The company’s Chairman and Group CEO Hajime Satomi said it would want to own a majority share in any consortium it was part of.
“Assuming we pursue development in the Tokyo metropolitan area, it is possible that it will be a large-scale project, and we do not know how much the total equity share will be, but since we would like to hold the largest equity share in it, we need to ensure we have that level of investment capability,” Mr. Satomi said. “In terms of the actual investment amount, it depends on the level of internal rate of return that is set based on the presumed income amount, so we intend to evaluate the investment-return balance. We will secure the capital required based on this by building up our net cash as well as considering financing activities such as loans.”
“With Osaka being selected to host the World Expo, we believe there is a possibility the large-scale IR facilities will be developed in conjunction with the event,” he added. “However, as has been reported in the press, there are still some issues in terms of infrastructure development. As we are a Kanto-based company, we intend to keep monitoring the situation for now and think carefully about whether we should actively engage in IR development in Osaka.”
Mr. Satomi added that in terms of the company’s pachinko business it was ‘not progressing on track.’
“One significant factor is the regulatory revisions that occurred in the Pachislot and Pachinko machines business,” he explained. “However, since Type-6 machines have extended the scope of playability, we believe they will provide us with momentum going into next fiscal year and beyond if the launch of “Pachislot SOUTEN-NO-KEN PONYOU,” which is scheduled to begin delivery in early January, will be successful. In the pachinko business as well, the voluntary regulations have been revised. If the changes are accepted by the market, we are confident that our business plan will go well next fiscal year. Should that happen, we have the possibility to achieve an operating income margin of 30 per cent or more, which is the medium-term target for the Pachislot and Pachinko Machines Business.”
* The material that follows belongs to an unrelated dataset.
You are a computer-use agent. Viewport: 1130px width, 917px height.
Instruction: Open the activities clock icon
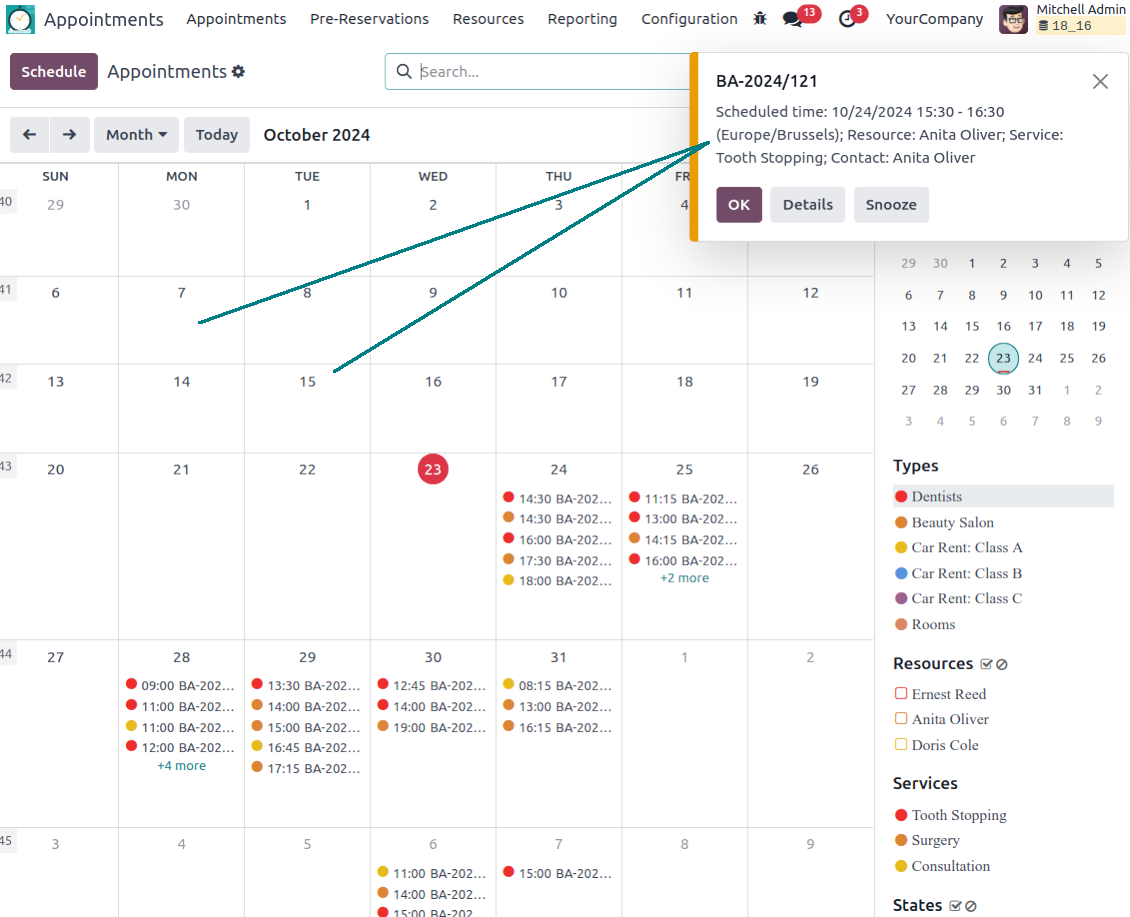pos(848,19)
“We believe that pachinko halls are currently saving their investment in machines, and there are halls which want to buy machines if there are good ones available. With the new regulation changes having enabled shorter play times, our mission now is to how we can bring back users by creating a more accessible experience for customers. Our Pachislot Disc Up is a machine with which it was difficult for halls to make a gross profit, but sales were favourable since the utilisation of the machine is very high and it attracted customers to visit halls. If we can supply machines with short play times and high utilisation rates and this model becomes popular, we believe it will be possible to curb the advance of low-stakes pachinko in the future.”